By Mustapha Darboe
The Gambia government has denied claims that it has violated an agreement reached between the UN and Ecowas over the fate of the properties of former President Yahya Jammeh.
On January 21, Ecowas halted military operations in The Gambia in honour of a purported 14-point agreement made with Jammeh part of which deals with the fate of his assets.
The specific clause in the agreement reads: “Ecowas, the AU and the UN commit to work with the Government of The Gambia to prevent the seizure of assets and properties lawfully belonging to former President Jammeh or his family and those of his cabinet members, government officials and party supporters, as guaranteed under the Constitution and other Laws of The Gambia.”

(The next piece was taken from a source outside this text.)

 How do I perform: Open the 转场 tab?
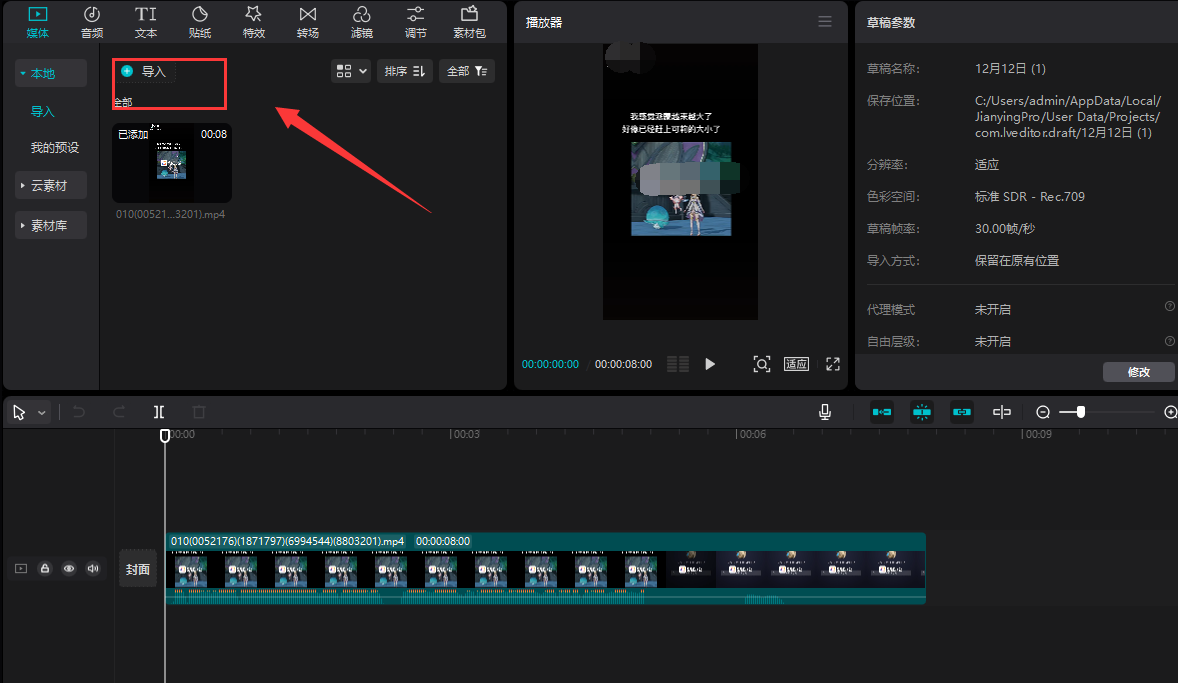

Following the recent court freezing of the assets of Jammeh, supporters of the former president said the actions were in violation of the deal Jammeh reached with the regional authorities and the UN.
However Demba Jawo, spokesperson of Gambia government and Minister of Information, said the freezing of the assets of Jammeh was meant to ascertain if they lawfully belong to him and not to illegally take them from him.
“That section says assets lawfully belonging to the former president. So the government has not taken over his properties just yet. The injunction was meant to make it impossible for anyone to use them until it is confirmed that the president acquired them lawfully,” Jawo said.
He added: “Government is just launching an inquiry into his assets, until they can determine that the assets were lawfully acquired or not. That was why the court order was sought to freeze them. If they were found to have been lawfully belonging to him, they will be returned.”
Meanwhile Kouider Zerrouk, the spokesperson of Mohamed Ibn Chambas, the West Africa representative for the United Nations secretary general was also contacted over the matter. However the UN man referred The Standard to the agreement. .
“There was a communiqué issued by the African Union, Ecowas and the UN about the agreement that has been reached with Jammeh. Everything is in there,” he said.
Further asked whether the agreement is legally binding on all parties to it, the UN man said: “The Gambia is a sovereign state and we can’t tell them what to do.”
Two weeks ago, Justice Minister Tambadou said the move to seek a freeze on Jammeh’s assets was prompted by allegations that Jammeh is connected with the withdrawal of hundreds of millions of dalasis from public accounts specifically from the SSFHC and international call termination fees.
Mai Fatty, the Interior Minister, denied at the time that there was any deal between them and the regional institution over Jammeh’s fate.